Trissiny inhaled deeply and then blew the air out in a huff. “All right. Thank you for bringing me up to speed on this; I very much fear it’s going to be relevant far too soon. For now, I think we’ve still got a little time before I need to brief Elwick’s team and have Zanzayed bring everybody back to Tiraas. Changing the subject, Locke, where is Khadizroth?”
“In his own chamber, pretty far underground,” Principia answered. “You need to talk with him, too?”
“I was actually hoping to,” Trissiny said thoughtfully, “but that was before Ampophrenon invited himself along for this visit. I’m not sure we’re ready for that confrontation to unfold.”
“Yikes. No kidding,” Principia cringed. “But you needn’t worry; Khadizroth knew it the second two dragons arrived on our doorstep and warned me even before Iraa came to do likewise. Then he went to hide himself away.”

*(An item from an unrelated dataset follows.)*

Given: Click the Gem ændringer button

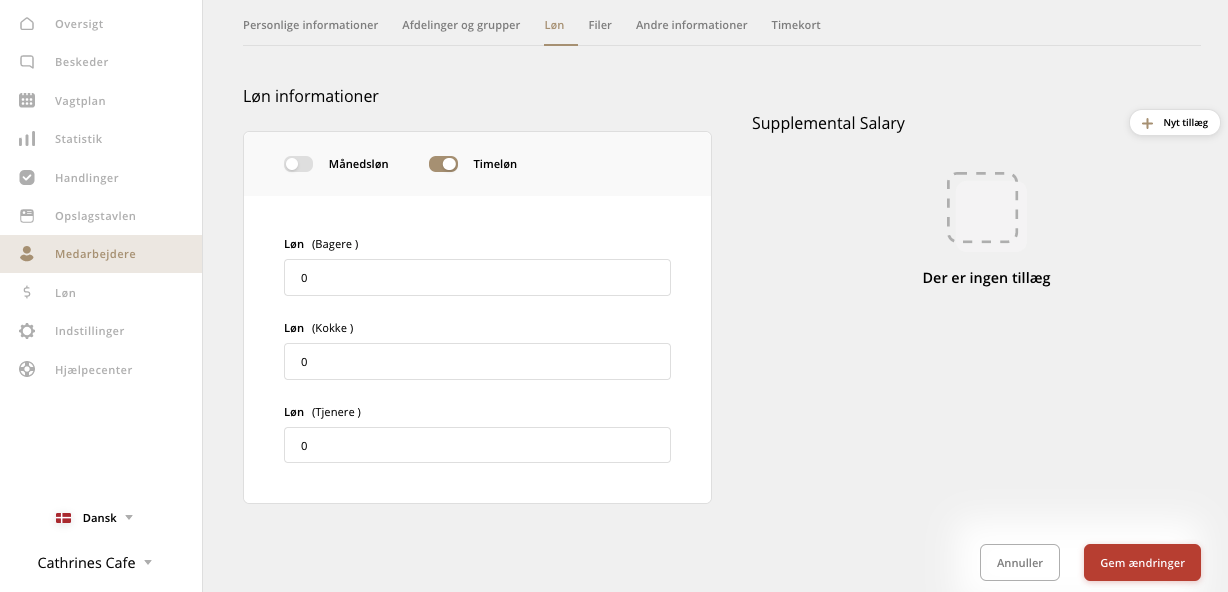Looking at the screenshot, I should click(1142, 563).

“Ah, good,” Trissiny said fervently. “Damage controlled, then. Still, it seems a waste; I was taking advantage of a rare opportunity to make sure it was Zanzayed he met with first, and under my supervision. We can’t keep him away from the Conclave forever, but I’d rather not start with its cannier members.”
“Do not underestimate Zanzayed,” Principia warned her. “I have twice seen him directly cooperating with Imperial Intelligence, and Quentin Vex does not associate with fools. Zanzayed is thousands of years old and has survived brawls with Arachne and Kuriwa. He wouldn’t be the first person to downplay his own intelligence for strategic advantage.”
“Aye,” Billie agreed, grinning. “You actually study under Admestus Rafe, right? Same principle applies.”
“Thanks for the warning,” Trissiny said with a pensive frown. “Well, then. I guess I have no other pressing business here. Let’s go get everybody caught up and then move out. Not that I’m not enjoying the visit, Locke, but the real trouble’s unspooling in Tiraas as we speak, and I don’t like leaving it out from under my eyes any longer than necessary.”
“There’s always trouble out from under your eyes, Trissiny,” Principia said. “You can’t plan for everything. The best you can do is stay flexible and learn to think fast and react smart.”
Trissiny sighed softly. “Yeah, I’ve been getting that impression. I just hope I can learn fast enough.”